Manish Sabharwal, chairman of human resources firm TeamLease Services grew up in Jammu and Kashmir as a child. Despite its abundant natural resources, Sabharwal says it’s an economic infant. In an email interview, he said the abolition of Articles 370 and 35A could be good for the state, as these had created “huge regulatory and legislative cholesterol in land and labour markets. Edited excerpts:
J&K is known for high emotions and low economy. As an entrepreneur, how do you assess the development of your home state?
J&K is an economic infant. My views about productivity have been greatly influenced by the research of Professor Ricardo Hausmann who believes that economic development is like a game of Scrabble—the more letters you have, the more words you can make and the more longer words you can make. And the government provides the vowels. J&K does not have enough private sector letters and politics hasn’t produced enough vowels because it is insufficiently urbanized, financialized, formalized and industrialized.
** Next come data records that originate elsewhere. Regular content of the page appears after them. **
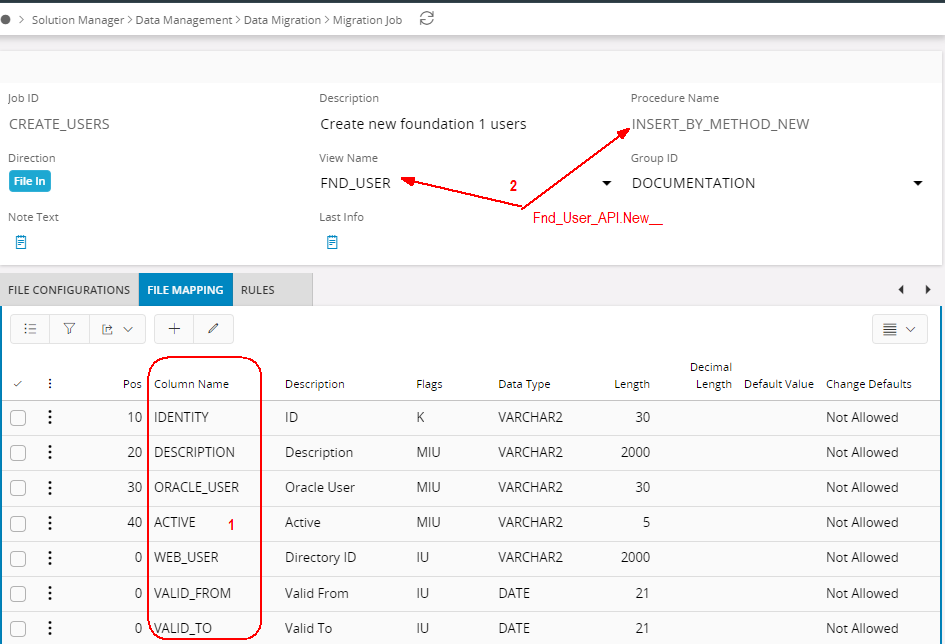Image resolution: width=945 pixels, height=644 pixels.
Task: Tick the checkbox for the IDENTITY row
Action: (18, 418)
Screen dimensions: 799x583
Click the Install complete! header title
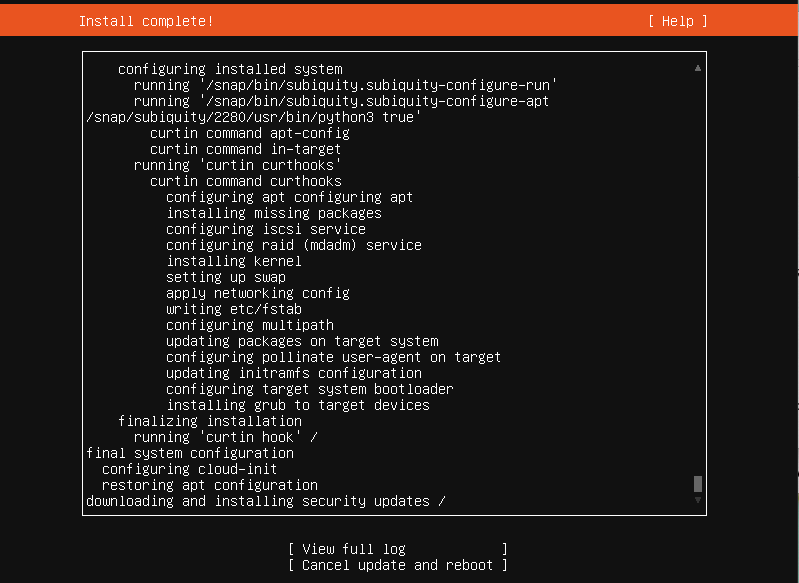point(146,21)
This has disastrous consequences; the huge chunk of Kashmir’s workforce employed in horticulture and handicrafts gets less than 20% of the final sale price of their goods because of lack of design, distribution and capital. The hospitality industry does not have a robust local people supply chain, has less business model diversity, and lower employment elasticity of growth because of weak access to technology, capital, and marketing. The state not only has a lower credit-to- GDP ratio than Bihar, but its primary banking institution is almost unskilled—it knows how to give money but not how to get it back. Low formalization means no private firm with more than 500 formal employees. There is only one listed company, and private investment last year was less than ₹1,000 crore. Given how the potential for professional tourism, horticulture, handicrafts, and manufacturing could combine with how smart the people are, it is not unfair to say that the J&K economy is a 10-horsepower engine running on one horsepower.
Do you see more investments in the two UTs?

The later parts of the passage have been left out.